:: What you need to do ::
Pull out each line of the data that includes the word "price".

/---

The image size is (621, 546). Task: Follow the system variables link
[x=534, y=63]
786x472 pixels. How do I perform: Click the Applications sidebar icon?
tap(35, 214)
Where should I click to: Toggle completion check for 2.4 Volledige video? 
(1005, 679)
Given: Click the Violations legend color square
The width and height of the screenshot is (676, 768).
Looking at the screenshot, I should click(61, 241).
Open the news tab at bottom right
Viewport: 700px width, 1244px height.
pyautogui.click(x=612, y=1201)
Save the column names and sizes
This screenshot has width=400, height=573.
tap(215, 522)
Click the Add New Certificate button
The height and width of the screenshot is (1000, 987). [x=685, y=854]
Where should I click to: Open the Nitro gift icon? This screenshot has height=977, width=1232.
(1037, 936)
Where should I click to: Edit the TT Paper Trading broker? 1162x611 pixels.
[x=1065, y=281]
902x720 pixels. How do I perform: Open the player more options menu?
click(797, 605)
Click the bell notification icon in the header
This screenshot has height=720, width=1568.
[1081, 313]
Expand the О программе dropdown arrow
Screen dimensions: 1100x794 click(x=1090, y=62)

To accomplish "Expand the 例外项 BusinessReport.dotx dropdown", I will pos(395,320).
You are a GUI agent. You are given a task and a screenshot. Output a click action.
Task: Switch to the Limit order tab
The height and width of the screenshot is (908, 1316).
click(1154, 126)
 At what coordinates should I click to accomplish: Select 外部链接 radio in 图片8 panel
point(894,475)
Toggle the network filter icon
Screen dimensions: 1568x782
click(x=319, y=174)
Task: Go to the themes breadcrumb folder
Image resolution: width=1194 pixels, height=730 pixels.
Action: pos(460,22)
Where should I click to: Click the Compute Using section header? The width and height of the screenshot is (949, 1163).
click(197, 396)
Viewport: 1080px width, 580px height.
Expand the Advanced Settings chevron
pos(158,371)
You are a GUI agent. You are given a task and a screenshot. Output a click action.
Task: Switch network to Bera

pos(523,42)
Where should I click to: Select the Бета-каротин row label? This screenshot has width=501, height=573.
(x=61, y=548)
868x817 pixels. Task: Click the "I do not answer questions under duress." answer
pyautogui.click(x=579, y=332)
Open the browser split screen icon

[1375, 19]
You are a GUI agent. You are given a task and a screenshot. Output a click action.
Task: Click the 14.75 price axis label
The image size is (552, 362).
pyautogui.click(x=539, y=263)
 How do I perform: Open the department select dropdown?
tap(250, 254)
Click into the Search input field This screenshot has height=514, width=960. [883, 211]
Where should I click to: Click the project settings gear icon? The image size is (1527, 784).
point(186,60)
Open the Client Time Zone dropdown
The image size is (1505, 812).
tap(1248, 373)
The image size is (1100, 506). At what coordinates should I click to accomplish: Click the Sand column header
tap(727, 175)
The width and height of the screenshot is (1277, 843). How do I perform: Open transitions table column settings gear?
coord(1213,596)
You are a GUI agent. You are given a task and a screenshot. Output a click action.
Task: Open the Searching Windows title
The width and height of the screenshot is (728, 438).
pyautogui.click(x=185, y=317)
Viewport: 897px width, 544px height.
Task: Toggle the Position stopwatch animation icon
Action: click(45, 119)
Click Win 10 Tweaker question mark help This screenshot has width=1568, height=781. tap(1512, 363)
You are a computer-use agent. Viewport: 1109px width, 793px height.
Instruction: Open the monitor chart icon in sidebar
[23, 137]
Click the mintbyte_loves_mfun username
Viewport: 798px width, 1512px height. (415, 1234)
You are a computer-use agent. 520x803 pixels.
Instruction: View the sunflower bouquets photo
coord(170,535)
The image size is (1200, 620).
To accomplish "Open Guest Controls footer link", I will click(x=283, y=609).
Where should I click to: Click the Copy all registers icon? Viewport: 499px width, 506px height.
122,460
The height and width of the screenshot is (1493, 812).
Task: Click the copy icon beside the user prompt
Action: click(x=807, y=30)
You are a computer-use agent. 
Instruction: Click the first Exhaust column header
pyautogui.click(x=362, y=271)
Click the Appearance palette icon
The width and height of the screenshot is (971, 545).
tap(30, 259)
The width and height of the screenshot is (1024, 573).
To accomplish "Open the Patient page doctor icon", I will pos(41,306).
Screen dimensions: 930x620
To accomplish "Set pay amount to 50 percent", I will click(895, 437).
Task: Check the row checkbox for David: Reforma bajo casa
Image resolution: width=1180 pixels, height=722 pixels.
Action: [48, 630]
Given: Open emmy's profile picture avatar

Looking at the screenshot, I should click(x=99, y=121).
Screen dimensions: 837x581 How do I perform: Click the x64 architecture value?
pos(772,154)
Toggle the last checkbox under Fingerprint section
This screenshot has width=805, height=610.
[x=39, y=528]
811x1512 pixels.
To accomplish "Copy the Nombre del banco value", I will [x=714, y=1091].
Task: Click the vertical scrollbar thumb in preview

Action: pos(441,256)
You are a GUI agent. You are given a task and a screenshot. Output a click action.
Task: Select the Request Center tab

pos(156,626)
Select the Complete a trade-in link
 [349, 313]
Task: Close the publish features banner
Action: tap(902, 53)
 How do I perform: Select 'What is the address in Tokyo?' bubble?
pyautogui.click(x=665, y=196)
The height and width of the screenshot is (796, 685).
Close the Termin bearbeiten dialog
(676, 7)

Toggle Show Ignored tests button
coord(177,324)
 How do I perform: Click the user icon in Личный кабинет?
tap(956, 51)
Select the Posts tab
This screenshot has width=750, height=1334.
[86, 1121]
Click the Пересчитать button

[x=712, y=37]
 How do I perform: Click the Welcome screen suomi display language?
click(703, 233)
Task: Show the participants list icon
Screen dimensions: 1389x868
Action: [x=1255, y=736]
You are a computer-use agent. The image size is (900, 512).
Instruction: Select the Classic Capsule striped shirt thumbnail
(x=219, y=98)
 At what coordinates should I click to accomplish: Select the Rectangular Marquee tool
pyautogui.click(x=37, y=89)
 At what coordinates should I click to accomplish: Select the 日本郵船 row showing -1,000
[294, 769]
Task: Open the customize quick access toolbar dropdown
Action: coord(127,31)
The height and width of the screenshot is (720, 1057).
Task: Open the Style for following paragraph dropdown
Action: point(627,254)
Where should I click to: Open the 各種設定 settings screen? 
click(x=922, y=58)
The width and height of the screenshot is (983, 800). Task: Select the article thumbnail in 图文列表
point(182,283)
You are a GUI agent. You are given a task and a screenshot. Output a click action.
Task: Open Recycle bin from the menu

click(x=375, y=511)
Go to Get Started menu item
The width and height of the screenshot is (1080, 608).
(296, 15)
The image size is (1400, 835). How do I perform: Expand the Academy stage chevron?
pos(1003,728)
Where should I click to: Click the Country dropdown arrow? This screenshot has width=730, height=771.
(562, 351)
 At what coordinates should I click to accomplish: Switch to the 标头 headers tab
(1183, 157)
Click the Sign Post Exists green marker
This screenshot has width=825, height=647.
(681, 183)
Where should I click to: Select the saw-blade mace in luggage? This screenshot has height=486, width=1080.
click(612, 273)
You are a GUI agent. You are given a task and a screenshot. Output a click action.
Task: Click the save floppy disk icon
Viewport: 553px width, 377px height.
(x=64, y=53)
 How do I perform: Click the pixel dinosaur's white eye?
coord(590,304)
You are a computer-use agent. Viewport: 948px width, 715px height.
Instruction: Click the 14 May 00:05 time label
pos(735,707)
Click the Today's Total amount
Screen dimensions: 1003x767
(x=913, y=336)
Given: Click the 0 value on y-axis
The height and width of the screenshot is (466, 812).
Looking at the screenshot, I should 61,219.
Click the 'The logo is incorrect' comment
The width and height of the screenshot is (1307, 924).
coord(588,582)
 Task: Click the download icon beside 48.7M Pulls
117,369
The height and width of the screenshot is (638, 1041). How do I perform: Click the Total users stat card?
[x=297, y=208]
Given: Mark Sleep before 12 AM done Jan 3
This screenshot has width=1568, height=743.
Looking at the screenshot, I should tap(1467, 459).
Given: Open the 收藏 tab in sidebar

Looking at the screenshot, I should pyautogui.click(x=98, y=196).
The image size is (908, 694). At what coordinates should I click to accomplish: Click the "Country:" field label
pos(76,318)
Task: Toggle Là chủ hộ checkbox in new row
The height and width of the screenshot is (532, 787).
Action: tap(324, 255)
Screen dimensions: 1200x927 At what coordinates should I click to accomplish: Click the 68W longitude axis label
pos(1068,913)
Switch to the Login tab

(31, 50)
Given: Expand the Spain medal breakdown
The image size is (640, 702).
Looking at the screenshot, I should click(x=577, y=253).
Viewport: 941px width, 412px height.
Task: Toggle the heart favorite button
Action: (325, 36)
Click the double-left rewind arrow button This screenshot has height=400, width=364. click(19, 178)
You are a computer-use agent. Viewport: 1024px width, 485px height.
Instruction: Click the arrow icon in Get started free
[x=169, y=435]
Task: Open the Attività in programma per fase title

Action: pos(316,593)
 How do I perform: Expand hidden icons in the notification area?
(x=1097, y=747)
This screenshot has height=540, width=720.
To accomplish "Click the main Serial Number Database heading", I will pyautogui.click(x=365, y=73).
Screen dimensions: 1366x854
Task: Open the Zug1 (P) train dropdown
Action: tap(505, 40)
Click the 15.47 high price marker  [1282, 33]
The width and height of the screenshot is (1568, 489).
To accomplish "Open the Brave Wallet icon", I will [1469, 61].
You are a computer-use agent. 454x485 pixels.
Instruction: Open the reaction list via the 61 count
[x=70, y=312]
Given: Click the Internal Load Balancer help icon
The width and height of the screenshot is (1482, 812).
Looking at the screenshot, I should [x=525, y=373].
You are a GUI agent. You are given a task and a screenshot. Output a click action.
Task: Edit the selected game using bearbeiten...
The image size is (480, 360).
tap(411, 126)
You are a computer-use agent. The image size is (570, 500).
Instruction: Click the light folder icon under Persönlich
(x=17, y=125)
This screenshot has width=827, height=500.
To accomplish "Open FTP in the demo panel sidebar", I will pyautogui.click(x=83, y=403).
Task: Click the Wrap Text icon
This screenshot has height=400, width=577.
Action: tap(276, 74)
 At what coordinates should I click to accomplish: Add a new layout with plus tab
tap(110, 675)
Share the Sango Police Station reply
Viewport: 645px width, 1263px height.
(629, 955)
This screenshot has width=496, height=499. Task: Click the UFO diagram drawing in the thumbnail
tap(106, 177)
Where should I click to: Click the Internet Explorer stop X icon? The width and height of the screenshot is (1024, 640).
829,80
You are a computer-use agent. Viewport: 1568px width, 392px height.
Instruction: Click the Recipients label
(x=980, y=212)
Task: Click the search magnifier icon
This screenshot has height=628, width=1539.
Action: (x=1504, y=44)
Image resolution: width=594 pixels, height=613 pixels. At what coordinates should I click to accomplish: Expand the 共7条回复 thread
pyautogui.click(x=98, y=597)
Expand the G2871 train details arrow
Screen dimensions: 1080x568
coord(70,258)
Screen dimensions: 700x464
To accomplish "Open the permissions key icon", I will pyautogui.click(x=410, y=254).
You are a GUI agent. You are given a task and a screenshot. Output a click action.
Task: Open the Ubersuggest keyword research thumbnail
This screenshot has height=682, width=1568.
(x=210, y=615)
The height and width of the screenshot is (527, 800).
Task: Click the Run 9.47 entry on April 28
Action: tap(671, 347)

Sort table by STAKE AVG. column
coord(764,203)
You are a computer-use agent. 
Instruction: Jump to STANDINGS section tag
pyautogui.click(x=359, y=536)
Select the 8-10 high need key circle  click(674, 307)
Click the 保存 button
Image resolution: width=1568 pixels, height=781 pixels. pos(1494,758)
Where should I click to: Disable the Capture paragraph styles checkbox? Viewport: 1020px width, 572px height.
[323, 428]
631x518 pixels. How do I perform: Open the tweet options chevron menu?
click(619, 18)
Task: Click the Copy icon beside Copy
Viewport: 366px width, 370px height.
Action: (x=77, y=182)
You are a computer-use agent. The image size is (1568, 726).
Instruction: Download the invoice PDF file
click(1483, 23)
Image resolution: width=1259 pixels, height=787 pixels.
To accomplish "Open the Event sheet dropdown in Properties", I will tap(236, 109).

\---

:: Exercise solution ::
Task: Click the 14.75 price axis label
Click the 15.47 high price marker  [1282, 33]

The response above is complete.